§ Alıştırma görevleri:
[1] Kaynak metindeki "Bindiğimiz dalları, ellerimizle kestik..." cümlesini İngilizceye çevirin.
[2] Aşağıdaki ifadelerin kaynak metinle uyuşup uyuşmadığını belirtin; her biri için evet ya da hayır deyin ve kararı belirleyen sözleri metinden aynen alıntılayın. (a) Kavramlarımız ve değerlerimiz hayatımızda değil, dillerdeydi. (b) İbadetlerimiz hayat tarzımızı etkiledi. (c) Savunduğumuz baş örtüsünü aile elemanlarımıza taktırabildik.

§ Kaynak metin:
......
Hep soruyoruz, hep sebep arıyoruz, olmadı; bir suçlu bulmaya çalışıyoruz... Oysa ki; başarının temeli, inancımıza göre, önce kendimizden başlamaktır, ilkesini neden ise; hep unutuyoruz...
Neden. Başaramadık... Çünkü, yapmak istediklerimizi, hep konuşuyoruz. Pratikte konuştuklarımızı, kendi hayatımızda bile; uygulamayı beceremedik... Asıl işin konuşmak değil; yaşamak olduğu, olgusunu bir türlü anlamadık.... Önceliğimiz olması gereken; Aile ve Evimizden başlayarak, arızalı hayat tarzımızı devam ettirdik... Evimizi ailemizi kurtaramadık amma; dünyayı kurtarmaya çalıştık...
Neden başaramadık... Sorumluluğumuzu hayatımıza değil; kelimelere yükledik... Tüm kavramlarımız, değerlerimiz dillerde idi. Hayatımızda değil... En basit hayat kurallarını hiçe saydık. Tüm değer yargılarına hayatımızda yer vermedik. Vefa, adalet, saygı, sevgi, tahammül, doğruluk, sorumluluk, sadece kavram olarak hafızamızda kaldı. Hayatımızdan uzaklaştı. Hep ibadet yapıyoruz diye, avunduk. İbadetlerimiz hayat tarzımıza, etki edemedi. Geçimsizlik, güler yüzden uzak olma, ötekileştirme, insanları sevmeme ve saygı göstermeme, çekememezlik, hayatımızın hep içerisinde oldu. Kardeşlik hukukumuzun bile ne olduğunu bilemedik. En basit yarar ilişkimize ters düşünce, fikir ayrılığımız olunca; insanı düşman ilan ettik...
Baş örtüsünü savunduk. Savunduklarımızdan olan baş örtüsünü, ailemiz elemanlarına taktıramadık... Suçu hep başkalarında aradık. Gerçek sorumluyu biliyor olsak bile; dilimizle söyleyemedik. Hep ilahiyatçıların kalitesizliğinden şikayetçi olup, kolay yolu seçtik. O, şikayetçi olduğumuz insanlar ile; kimi zaman, bazıları ile; aynı hedefe doğru yürüdüğümüzü unuttuk. Dini, Diyaneti, Din adamlarını; camilere hapsettik. Bindiğimiz dalları, ellerimizle kestik...
......
§ Veri içeriği:

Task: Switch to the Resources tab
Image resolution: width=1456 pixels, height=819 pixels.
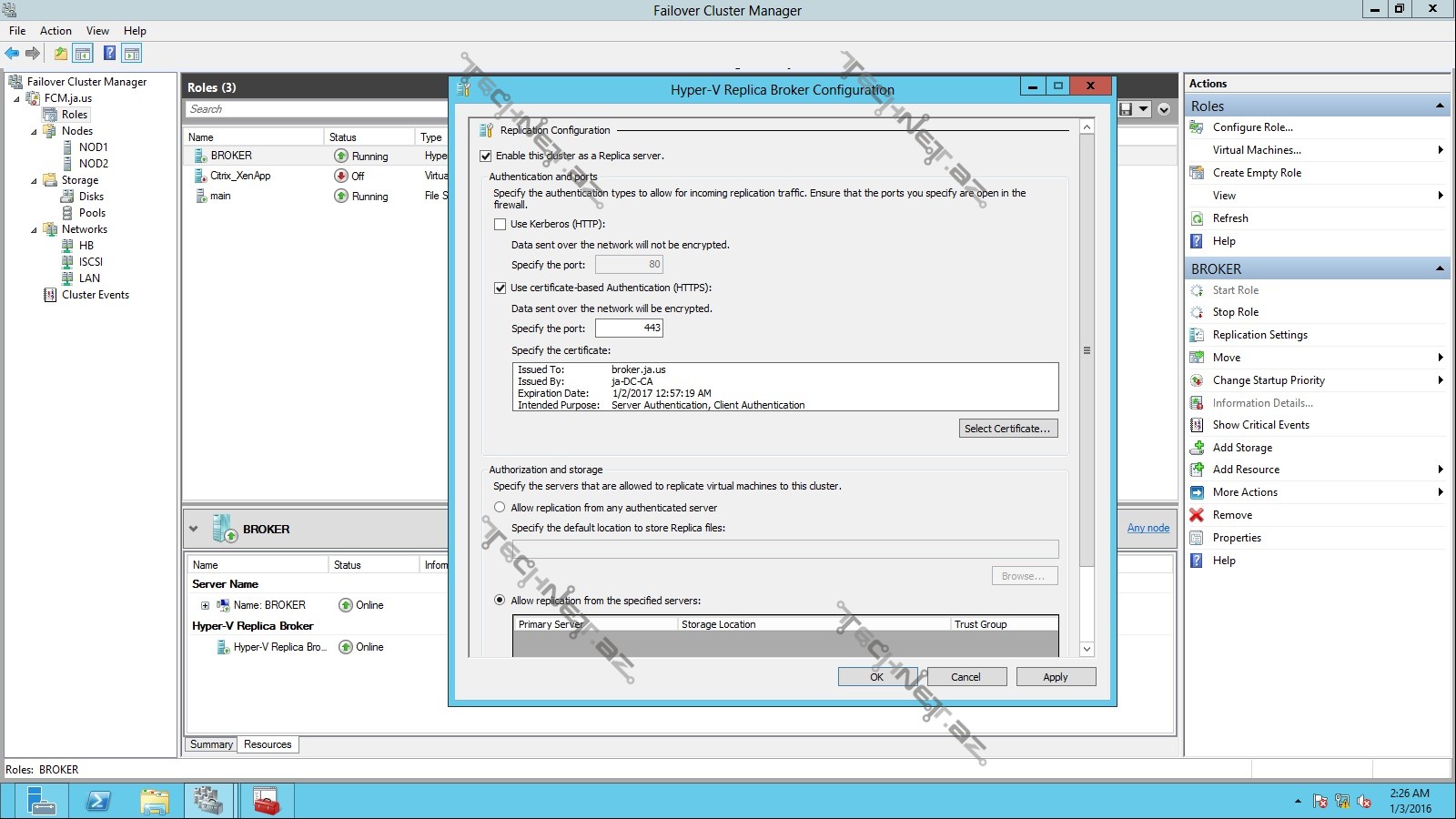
......
§ Görevlere göre cevaplar:
[1] We cut the branches we were sitting on with our own hands...

[2]
(a) Evet: "Tüm kavramlarımız, değerlerimiz dillerde idi. Hayatımızda değil..."
(b) Hayır: "İbadetlerimiz hayat tarzımıza, etki edemedi."
(c) Hayır: "Savunduklarımızdan olan baş örtüsünü, ailemiz elemanlarına taktıramadık..."